As he banters on, I try to imagine what it must be like for a young bloke like Pollock to come and try his luck. He seems sadly convinced that the club is destined for promotion, although of course he may be right. Without any clear idea of whether he should learn Spanish or not, with a couple of his cousins in town to help him out over the first few days, he jumps at my suggestion that he should ring me if he comes over to San Sebastian for a day at the seaside. Indeed, after a while, it’s obvious that he’s more interested in me, what I’m doing, if I like Spain, what it’s really like etc. I tell him about the fiestas and he immediately looks brighter, as if there’s something to look forward to. He only goes to get changed when Ullathorne comes along, as if his English colleague will already have heard what he’s had to say to me.

Ullathorne is a different fish altogether, and ostensibly, one much less out of water. His wife and child are here, he already has a house – to which a Spanish teacher comes every day – and he has signed a three year deal. Whilst he concurs on the discipline bit, he doesn’t seem so concerned about it.
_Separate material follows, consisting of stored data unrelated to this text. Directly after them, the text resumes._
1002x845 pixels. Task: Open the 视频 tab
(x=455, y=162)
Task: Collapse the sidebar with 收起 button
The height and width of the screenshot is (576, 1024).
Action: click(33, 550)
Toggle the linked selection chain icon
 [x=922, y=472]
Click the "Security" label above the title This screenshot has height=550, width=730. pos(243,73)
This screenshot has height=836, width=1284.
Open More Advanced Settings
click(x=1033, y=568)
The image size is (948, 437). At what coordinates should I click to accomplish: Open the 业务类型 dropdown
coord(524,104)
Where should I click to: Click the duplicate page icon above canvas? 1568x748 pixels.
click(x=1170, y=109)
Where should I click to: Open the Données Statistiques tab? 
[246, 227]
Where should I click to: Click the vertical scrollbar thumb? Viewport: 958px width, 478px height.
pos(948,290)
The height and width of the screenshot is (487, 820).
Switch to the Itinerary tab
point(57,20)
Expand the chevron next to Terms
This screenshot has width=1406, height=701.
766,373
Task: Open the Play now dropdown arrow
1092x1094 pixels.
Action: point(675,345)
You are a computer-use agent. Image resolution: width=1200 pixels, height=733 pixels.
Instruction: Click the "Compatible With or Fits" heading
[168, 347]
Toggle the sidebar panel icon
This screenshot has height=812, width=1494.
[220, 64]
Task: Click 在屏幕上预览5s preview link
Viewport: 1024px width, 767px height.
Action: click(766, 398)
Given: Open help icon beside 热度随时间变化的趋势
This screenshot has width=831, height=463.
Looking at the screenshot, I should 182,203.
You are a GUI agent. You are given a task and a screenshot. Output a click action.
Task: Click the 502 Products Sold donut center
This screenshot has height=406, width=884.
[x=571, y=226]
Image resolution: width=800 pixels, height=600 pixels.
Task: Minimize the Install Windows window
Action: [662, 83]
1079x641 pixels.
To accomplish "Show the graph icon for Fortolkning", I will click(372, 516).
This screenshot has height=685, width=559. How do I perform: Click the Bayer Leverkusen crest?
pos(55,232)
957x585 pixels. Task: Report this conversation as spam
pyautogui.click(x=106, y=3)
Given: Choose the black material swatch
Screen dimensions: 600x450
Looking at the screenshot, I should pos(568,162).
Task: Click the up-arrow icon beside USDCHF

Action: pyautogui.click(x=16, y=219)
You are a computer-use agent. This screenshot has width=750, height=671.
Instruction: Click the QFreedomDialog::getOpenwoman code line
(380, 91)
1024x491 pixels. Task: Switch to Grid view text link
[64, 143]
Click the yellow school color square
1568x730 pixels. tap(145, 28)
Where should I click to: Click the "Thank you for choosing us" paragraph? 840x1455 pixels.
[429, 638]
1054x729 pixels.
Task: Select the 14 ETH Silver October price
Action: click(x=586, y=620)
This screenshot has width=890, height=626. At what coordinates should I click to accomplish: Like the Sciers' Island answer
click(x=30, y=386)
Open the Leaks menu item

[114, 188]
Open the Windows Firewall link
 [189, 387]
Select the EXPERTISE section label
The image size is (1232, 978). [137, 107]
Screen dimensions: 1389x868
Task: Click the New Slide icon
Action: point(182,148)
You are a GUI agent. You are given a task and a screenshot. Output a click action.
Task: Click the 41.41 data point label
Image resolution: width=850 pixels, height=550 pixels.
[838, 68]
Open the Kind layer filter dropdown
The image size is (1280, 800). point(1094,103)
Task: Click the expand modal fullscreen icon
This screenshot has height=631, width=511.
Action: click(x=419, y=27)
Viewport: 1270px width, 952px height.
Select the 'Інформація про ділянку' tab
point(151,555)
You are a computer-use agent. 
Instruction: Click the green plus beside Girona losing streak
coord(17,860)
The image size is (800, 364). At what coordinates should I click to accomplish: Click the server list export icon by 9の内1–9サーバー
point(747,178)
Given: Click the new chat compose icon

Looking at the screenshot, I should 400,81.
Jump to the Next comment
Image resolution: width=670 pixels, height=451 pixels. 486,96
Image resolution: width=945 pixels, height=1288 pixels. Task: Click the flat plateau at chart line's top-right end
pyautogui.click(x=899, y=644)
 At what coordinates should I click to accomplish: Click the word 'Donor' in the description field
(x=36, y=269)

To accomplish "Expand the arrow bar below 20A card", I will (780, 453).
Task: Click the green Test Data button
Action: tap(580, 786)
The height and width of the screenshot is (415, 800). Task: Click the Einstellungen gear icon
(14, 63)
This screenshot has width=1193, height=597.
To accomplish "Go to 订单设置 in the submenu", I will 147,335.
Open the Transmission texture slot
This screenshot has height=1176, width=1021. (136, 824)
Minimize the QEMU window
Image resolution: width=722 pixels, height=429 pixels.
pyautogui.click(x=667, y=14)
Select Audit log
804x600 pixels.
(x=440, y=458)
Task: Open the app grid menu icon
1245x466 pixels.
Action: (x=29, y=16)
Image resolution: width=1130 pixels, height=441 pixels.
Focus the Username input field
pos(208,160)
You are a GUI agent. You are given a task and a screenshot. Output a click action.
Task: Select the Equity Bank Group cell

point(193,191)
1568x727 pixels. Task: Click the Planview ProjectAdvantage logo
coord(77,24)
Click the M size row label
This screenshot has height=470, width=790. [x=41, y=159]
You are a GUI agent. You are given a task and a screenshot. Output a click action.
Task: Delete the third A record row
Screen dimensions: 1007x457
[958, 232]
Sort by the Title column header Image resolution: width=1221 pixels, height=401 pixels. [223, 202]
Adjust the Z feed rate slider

He’s here to learn a new language, a new culture. Immediately you can sense that while he will be matey to Pollock, there’ll be only so much socializing they’ll be able to do – and that Pollock will have to find his own way.

Ullathorne is less impressed too by the standard of play. “Most of the sides I’ve seen so far wouldn’t stand a chance in the English First.” He adds that they only lost to Toledo the week before because their striker had insisted on trying to win penalties by diving instead of just going for goal. I tell him that Sammy Lee had almost left after the first training session, when the theme had been how best to dupe the ref. He’s scathing about the referees, too – “Make the Brits look brilliant. One minute they’re friendly, the next they’re playing the headmaster with you.”

How about the training? “It’s all about control and space,” he explains. “They have great ball skills, but they’re not that great, really. They’ve no idea about tackling. They think I’m hard.” He looks up and down at himself ironically, a tiny sparrow of a man. “I like it here though. So what you doing here then?” he asks, and goes down the same path as Pollock, asking about the health care (his wife's about to give birth again), Spanish, if I speak Basque etc. He doesn’t seem to fit the dismissive journalist’s profile at all and seems exactly the sort of person who’ll do alright.

Maybe Osasuna will walk away with it, and Pollock and Ullathorne will become fêted heroes, rather like Aldridge was at Real Sociedad. Or rather that talking to them, no notes, no dictaphone, revealed what it must be like for your average player, post Bosman, when it’s no longer such a big thing to be a foreigner at the club, you've played in the Premiership but you can’t even be guaranteed a first-team place at Atlético Health and you’re stuck in a hotel with a couple of your cousins hiding under the bed.

The questions is – when the club pays the final accumulated hotel bill, does the chit specify how much was spent on room service? No problem, Jamie. We believe you.